- Supplied passage

Megan: Yay!! I am all for a reason to celebrate and have fun with my mummy friends. You are growing a human, if that isn't reason enough to celebrate what is?! Plus.. Cake...
Holly: My first ever baby shower was for my fourth baby and I still don’t really get the whole “shower” thing so it’s a ‘nay’ from me.
We have been in Dubai a while now, but I feel like my 4-year-old barely knows anything about the culture of the country he lives in. Do you have any tips for teaching very young children about the Emirati culture?
Megan: Four is still very young to be culturally aware in my opinion but there are lots of things you can start introducing to him.
Why not start by taking him to a camel race on a Friday morning - it's an early start but very worth it and definitely something every expat must do once in their time here. How about a lovely dhow trip too? There are some great deals available for dhow trips that include a BBQ and snorkelling, you may even get luck and see some turtles and dolphins!

- Check your understanding
A. Please write out the Dubai parenting passage between "We have been" and "turtles and dolphins!", inclusive, switching "camel race" to "falconry show".
B. Decide whether each statement agrees with the Dubai parenting passage, answering yes or no and quoting the words that settle it.
(i) Holly's first baby shower was for her fourth baby.
(ii) The child the question is about is six years old.
(iii) Megan suggests going to a camel race on a Sunday evening.
C. Answer these questions from the Dubai parenting passage.
(i) What food does Megan name after "Plus.."?
(ii) In which city does the family asking for tips live?
(iii) Which two animals might be seen on a dhow trip?

- Records supplied
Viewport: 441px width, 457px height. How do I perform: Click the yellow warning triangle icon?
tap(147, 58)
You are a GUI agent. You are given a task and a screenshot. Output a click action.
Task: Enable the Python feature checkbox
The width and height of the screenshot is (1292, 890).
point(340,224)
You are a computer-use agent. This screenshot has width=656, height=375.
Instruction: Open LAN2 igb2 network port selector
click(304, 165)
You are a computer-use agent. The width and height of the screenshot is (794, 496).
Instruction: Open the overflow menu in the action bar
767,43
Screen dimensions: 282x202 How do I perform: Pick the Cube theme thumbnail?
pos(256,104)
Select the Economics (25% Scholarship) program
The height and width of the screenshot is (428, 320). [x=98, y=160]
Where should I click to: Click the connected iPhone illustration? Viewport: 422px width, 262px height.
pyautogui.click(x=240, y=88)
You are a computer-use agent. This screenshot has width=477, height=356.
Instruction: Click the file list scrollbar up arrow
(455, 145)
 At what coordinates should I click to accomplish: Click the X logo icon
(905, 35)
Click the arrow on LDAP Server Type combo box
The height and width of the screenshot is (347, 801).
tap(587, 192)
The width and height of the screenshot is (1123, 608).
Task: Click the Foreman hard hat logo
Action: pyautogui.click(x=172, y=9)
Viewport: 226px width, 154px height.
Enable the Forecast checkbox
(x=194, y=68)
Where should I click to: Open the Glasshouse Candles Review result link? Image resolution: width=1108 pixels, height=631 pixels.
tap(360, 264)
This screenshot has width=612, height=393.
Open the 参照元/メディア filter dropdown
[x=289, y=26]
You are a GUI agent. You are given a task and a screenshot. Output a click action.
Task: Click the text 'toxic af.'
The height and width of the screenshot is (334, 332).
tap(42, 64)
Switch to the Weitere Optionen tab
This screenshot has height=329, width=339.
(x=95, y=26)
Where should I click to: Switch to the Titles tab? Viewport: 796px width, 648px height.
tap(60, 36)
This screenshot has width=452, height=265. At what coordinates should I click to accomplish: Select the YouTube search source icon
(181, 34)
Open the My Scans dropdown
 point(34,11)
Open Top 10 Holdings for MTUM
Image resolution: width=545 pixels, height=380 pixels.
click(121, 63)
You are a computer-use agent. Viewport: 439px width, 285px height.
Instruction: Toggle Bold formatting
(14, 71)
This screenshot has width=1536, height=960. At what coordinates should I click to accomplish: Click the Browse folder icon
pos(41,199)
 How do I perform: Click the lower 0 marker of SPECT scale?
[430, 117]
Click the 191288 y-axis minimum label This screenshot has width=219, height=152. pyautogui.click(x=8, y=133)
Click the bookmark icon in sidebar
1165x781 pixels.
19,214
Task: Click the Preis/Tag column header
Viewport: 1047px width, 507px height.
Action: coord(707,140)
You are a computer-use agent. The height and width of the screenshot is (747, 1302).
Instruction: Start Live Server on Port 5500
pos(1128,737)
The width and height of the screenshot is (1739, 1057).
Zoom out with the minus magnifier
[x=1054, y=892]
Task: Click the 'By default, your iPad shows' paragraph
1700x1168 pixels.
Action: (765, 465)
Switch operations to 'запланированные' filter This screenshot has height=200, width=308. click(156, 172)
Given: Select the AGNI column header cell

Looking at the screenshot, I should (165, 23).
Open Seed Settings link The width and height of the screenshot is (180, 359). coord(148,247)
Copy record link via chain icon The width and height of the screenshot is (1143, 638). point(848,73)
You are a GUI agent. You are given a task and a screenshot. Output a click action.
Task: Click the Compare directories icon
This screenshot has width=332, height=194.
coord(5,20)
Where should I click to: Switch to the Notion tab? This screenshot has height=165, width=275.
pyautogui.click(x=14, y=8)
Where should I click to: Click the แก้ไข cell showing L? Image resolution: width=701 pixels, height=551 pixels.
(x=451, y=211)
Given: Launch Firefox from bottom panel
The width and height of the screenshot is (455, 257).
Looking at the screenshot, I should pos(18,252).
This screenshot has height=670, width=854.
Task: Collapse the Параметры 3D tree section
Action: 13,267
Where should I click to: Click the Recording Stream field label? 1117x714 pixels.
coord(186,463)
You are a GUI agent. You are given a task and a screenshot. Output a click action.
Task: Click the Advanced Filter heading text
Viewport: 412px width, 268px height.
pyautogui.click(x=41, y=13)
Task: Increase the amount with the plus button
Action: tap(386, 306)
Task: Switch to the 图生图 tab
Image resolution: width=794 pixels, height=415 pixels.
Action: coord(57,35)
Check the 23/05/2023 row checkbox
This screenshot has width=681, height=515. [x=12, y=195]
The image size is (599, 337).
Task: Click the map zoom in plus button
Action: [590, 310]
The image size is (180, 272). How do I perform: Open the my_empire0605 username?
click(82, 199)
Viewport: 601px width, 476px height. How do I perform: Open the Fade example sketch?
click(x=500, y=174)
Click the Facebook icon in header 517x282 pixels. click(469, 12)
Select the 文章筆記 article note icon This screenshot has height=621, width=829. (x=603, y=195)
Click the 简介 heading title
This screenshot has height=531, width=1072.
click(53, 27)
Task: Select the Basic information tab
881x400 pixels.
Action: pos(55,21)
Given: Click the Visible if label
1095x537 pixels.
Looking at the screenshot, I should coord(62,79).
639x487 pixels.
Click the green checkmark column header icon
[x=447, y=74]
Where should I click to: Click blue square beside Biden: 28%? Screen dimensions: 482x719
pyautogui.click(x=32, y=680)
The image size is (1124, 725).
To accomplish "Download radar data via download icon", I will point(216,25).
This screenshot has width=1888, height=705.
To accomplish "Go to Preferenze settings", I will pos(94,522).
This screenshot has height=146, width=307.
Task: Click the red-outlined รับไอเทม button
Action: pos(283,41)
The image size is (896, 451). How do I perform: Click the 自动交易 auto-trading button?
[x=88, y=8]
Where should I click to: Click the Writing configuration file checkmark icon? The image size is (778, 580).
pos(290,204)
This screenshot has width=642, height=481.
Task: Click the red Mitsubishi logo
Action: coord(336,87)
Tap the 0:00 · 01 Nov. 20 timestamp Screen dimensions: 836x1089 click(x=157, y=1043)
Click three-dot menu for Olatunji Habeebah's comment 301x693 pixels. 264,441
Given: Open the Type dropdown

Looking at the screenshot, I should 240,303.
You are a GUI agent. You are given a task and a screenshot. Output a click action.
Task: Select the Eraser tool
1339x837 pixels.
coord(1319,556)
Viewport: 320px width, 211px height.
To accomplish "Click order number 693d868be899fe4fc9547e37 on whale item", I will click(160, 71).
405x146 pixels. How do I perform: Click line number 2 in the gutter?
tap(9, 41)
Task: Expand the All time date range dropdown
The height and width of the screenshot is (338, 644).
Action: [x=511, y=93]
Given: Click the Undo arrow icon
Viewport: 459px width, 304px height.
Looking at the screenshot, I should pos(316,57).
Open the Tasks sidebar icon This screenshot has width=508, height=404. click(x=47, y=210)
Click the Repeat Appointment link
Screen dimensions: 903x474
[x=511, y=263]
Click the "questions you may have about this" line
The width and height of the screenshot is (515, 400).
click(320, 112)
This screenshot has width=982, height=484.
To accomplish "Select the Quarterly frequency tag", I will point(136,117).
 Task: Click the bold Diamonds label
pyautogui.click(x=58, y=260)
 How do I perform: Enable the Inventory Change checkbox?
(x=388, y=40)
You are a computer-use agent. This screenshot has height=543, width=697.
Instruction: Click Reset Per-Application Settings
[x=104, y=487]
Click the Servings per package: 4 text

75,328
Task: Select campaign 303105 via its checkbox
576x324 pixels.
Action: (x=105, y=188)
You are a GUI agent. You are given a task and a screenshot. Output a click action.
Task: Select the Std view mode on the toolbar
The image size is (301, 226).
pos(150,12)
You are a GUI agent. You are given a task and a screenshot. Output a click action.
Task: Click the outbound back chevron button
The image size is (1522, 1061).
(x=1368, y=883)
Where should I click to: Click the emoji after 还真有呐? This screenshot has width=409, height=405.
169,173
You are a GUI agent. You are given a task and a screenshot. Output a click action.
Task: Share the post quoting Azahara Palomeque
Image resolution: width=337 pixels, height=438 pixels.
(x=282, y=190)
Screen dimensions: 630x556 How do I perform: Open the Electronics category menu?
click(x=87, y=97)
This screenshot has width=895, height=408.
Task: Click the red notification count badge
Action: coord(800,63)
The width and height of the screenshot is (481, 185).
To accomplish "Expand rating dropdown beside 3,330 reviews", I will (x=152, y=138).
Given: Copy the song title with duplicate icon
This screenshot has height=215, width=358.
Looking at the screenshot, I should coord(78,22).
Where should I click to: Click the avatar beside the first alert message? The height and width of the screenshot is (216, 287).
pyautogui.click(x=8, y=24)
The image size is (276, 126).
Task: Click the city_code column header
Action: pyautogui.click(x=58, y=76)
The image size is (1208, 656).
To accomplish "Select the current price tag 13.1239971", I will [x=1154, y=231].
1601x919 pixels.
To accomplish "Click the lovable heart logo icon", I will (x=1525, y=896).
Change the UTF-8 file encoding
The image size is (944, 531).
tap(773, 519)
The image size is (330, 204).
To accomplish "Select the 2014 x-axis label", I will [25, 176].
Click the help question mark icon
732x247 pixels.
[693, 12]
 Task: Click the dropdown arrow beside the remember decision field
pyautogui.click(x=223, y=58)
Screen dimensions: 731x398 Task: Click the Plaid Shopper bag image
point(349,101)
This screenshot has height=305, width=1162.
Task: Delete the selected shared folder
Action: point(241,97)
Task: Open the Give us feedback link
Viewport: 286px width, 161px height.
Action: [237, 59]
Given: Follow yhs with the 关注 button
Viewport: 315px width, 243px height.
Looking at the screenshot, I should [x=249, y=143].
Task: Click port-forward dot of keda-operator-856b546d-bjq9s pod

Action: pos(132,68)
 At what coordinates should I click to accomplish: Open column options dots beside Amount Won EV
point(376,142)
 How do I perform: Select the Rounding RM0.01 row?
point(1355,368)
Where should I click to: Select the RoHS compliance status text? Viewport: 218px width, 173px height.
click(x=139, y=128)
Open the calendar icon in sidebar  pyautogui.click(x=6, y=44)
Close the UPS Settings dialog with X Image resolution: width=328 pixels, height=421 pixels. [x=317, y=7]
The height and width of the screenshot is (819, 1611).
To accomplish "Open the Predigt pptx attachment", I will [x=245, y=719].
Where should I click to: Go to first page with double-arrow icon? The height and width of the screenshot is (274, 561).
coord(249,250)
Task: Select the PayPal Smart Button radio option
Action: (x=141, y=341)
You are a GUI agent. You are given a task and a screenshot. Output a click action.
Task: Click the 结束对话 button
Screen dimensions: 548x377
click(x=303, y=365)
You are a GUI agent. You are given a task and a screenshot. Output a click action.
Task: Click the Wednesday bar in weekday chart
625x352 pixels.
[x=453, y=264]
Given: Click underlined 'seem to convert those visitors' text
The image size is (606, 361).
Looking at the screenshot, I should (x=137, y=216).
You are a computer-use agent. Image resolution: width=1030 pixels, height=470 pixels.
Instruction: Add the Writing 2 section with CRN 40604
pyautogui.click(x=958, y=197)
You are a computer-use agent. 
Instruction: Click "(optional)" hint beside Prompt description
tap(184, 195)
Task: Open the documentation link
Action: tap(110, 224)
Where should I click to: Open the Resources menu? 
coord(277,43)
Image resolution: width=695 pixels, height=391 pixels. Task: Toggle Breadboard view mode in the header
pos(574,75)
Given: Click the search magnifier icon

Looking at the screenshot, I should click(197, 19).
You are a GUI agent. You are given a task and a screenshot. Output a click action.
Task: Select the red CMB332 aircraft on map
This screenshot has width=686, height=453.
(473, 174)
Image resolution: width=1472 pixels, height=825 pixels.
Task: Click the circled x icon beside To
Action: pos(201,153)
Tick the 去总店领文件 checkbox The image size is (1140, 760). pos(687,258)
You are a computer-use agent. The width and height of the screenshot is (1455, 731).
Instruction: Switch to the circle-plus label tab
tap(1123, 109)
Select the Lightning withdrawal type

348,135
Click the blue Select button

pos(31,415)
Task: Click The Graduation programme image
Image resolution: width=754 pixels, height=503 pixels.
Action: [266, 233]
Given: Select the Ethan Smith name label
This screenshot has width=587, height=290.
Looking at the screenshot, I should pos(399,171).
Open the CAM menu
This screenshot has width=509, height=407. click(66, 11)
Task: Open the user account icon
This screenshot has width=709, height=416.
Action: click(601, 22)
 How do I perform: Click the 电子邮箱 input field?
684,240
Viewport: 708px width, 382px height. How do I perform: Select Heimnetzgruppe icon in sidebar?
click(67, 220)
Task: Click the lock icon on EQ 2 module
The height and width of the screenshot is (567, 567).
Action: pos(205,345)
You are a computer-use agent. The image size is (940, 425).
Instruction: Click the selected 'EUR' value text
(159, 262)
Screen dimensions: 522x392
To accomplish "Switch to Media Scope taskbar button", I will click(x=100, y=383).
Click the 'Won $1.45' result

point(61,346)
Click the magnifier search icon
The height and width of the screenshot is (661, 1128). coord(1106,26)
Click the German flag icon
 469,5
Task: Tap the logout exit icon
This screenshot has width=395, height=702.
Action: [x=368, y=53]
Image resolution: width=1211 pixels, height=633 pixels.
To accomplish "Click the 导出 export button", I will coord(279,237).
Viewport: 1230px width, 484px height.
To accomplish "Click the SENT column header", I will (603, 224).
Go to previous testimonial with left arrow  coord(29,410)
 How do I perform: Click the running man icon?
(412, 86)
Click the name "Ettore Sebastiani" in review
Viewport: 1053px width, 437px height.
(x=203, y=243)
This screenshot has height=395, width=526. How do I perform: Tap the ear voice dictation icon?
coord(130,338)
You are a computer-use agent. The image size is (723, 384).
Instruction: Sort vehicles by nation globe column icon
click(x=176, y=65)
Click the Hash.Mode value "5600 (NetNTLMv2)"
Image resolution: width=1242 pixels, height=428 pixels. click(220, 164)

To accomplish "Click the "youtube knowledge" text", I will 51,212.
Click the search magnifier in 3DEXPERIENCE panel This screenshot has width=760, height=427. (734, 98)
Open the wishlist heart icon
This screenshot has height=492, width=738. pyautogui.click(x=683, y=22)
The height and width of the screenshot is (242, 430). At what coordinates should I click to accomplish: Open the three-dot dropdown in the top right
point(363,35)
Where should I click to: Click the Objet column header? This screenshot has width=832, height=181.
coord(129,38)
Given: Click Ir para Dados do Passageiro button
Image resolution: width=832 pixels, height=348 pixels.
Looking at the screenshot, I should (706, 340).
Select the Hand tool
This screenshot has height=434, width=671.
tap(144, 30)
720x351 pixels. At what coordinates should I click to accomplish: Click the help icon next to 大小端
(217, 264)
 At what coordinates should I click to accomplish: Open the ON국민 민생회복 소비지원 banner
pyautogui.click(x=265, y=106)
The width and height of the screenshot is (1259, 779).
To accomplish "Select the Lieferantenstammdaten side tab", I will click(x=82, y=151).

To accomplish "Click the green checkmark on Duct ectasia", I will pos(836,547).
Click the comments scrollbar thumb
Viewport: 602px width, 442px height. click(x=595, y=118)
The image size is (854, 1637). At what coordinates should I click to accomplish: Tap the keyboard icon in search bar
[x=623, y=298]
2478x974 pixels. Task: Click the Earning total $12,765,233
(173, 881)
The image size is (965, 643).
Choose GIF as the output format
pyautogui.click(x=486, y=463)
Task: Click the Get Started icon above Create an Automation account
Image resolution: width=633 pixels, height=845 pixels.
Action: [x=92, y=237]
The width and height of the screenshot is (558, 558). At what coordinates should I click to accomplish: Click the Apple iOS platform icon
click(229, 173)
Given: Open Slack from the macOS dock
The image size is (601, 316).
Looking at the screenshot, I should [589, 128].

- Written answers
A.
We have been in Dubai a while now, but I feel like my 4-year-old barely knows anything about the culture of the country he lives in. Do you have any tips for teaching very young children about the Emirati culture?
Megan: Four is still very young to be culturally aware in my opinion but there are lots of things you can start introducing to him.
Why not start by taking him to a falconry show on a Friday morning - it's an early start but very worth it and definitely something every expat must do once in their time here. How about a lovely dhow trip too? There are some great deals available for dhow trips that include a BBQ and snorkelling, you may even get luck and see some turtles and dolphins!

B.
(i) Yes: "My first ever baby shower was for my fourth baby"
(ii) No: "my 4-year-old barely knows anything about the culture of the country he lives in"
(iii) No: "taking him to a camel race on a Friday morning"

C.
(i) Cake
(ii) Dubai
(iii) Turtles and dolphins